The body charged with improving the way the EU spends its money says efforts to improve the situation for asylum seekers in Greece and Italy have largely failed. Migrants in the so-called hotspots continue to face years in limbo because of legal bottlenecks and poorly performing EU schemes.
The European Court of Auditors is urging the European Union to rethink its handling of the migrant situation in Greece and Italy, where asylum seekers typically spend years in limbo in inadequate accommodation before having their claim decided.
The document published by the EU body said that changes should happen now, before a new crisis. ECA member Leo Brincat said that this was the right moment "for stock-taking, putting the house in order, and even taking the necessary remedial action.''
"It's better to take action at a time when there is no peaking of the migration crisis,'' Brincat said.
The study also found that the two EU agencies intended to assist Greece and Italy with the processing of migrants and the running of camps were failing their objectives, partly due to lacking support from EU member states.

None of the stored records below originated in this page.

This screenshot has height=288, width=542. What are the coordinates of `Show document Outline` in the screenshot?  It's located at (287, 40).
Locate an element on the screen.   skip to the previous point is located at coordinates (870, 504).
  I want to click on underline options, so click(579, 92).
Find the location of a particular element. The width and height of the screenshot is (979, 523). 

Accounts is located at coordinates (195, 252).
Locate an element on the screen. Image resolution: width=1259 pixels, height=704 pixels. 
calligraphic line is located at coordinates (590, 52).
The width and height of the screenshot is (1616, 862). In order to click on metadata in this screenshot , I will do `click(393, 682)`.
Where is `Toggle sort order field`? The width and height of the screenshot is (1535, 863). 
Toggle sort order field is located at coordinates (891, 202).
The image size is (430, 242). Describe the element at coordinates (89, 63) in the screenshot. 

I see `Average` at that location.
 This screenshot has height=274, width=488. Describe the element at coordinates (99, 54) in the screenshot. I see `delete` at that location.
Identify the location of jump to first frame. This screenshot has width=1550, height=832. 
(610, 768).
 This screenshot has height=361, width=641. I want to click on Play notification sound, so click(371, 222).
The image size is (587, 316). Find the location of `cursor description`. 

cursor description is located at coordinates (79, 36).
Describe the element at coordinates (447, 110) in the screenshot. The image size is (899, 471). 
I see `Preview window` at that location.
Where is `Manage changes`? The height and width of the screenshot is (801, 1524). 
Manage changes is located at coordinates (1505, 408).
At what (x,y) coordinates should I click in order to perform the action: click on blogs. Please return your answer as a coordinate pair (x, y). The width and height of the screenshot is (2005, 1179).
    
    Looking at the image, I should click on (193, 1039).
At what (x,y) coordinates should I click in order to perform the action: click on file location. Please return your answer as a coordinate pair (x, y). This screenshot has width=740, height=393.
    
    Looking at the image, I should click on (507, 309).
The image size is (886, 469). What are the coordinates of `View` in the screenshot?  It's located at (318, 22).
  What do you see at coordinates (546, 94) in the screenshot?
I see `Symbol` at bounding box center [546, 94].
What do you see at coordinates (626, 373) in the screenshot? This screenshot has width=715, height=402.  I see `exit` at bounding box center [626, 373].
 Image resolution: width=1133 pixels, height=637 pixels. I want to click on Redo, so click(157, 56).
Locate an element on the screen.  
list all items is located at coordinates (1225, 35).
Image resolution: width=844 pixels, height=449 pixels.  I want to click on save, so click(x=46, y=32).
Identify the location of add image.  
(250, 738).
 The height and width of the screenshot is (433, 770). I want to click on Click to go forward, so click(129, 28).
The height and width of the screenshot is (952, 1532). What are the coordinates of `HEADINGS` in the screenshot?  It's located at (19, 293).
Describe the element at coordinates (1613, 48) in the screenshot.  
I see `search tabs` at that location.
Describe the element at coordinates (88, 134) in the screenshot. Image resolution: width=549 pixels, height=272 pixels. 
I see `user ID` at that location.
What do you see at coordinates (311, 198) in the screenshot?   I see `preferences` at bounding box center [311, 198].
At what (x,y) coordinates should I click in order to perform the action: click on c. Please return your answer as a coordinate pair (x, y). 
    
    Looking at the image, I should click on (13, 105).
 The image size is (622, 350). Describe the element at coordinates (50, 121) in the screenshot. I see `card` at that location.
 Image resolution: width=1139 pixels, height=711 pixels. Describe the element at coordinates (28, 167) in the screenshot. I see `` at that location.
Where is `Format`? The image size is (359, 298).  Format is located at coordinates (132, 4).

The crisis after the crisis
Greece and Italy are particularly affected by Europe's migrant influx as irregular migration to these southern EU member states via Mediterranean sea routes has resulted in over 1.5 million migrants and refugees arriving in Europe since 2015.
The two countries are overwhelmed with the numbers, as the EU's so-called Dublin regulation forces the country of first arrival to house asylum seekers while they are being processed, resulting not only in year-long bottlenecks but also in full-blown political crises in Italy and Greece.
The EU has tried to assist the two nations by providing extra funds to Italy (€1 billion) and Greece (€2 billion) to deal with the migrant situation, but only with very limited success.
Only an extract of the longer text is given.